御曹司たちの溺愛レベル上昇中
ぎくり。
「それが……詰め放題してて、やってしまいました。あ、でも全然もとは取れてるのでご安心を。わたし詰め放題得意なの」
「なるほど……詰め放題ってなんか楽しそう。今度僕もやってみようかな」
「またあるといいね」
二人並んでそんな会話をしていると、
「小柳!」
「小鳥遊くん?」
小鳥遊くんが家の前から、走ってわたしたちのもとへやって来た。
「どうかした?」
「どうもしないけど、お前が遅かったから……気になっただけだ。
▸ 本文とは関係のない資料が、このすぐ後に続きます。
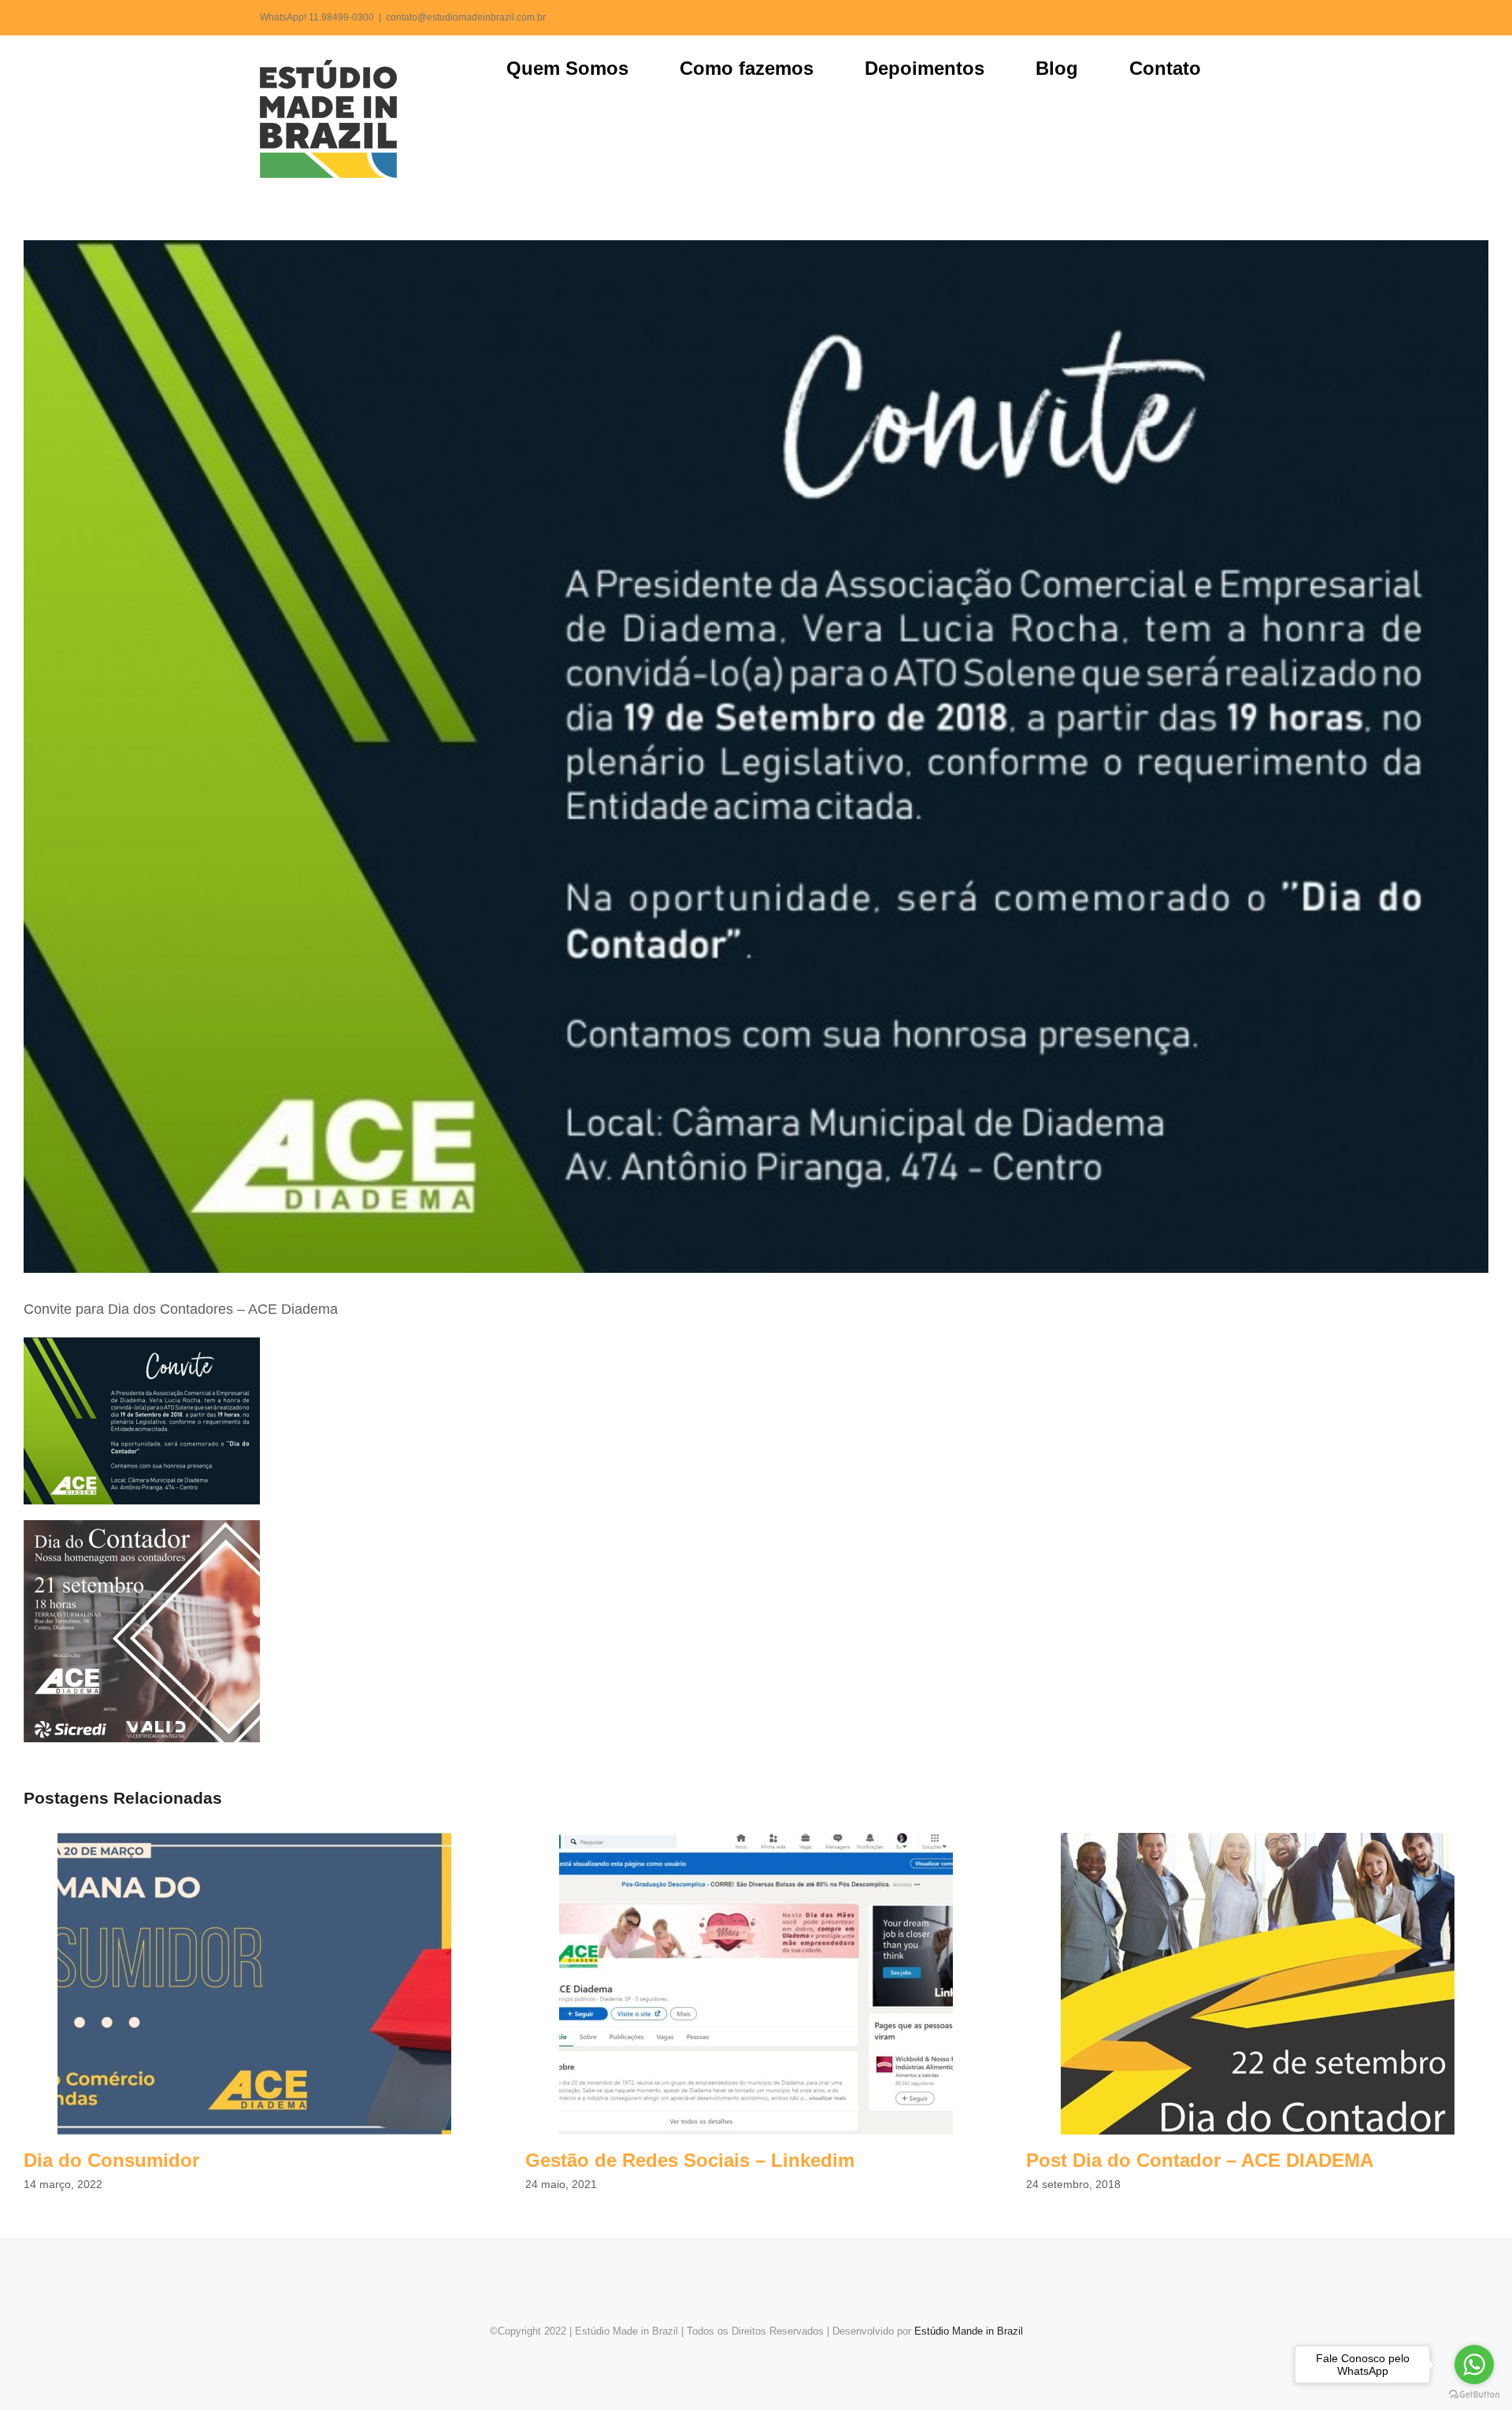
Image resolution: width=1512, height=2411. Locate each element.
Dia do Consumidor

というか何で響が一緒なんだよ」
不服そうに響くんを見る小鳥遊くんに、わたしが割って入った。
「途中って……すぐそこだけど、たまたますれ違って響くんが手伝ってくれたの。本当偶然で」
「心配なら心配って言えばいいのに。颯くん本当にツンデレ」
「は!?どこがツンデレだよ!デレてねぇだろ」
「はいはい、野菜いたむから先に行くよ」
ひらひらと手を振って家の中へ入っていった響くんをなんとなく二人で見つめた。
だけど、未だ不服そうな顔をする小鳥遊くん。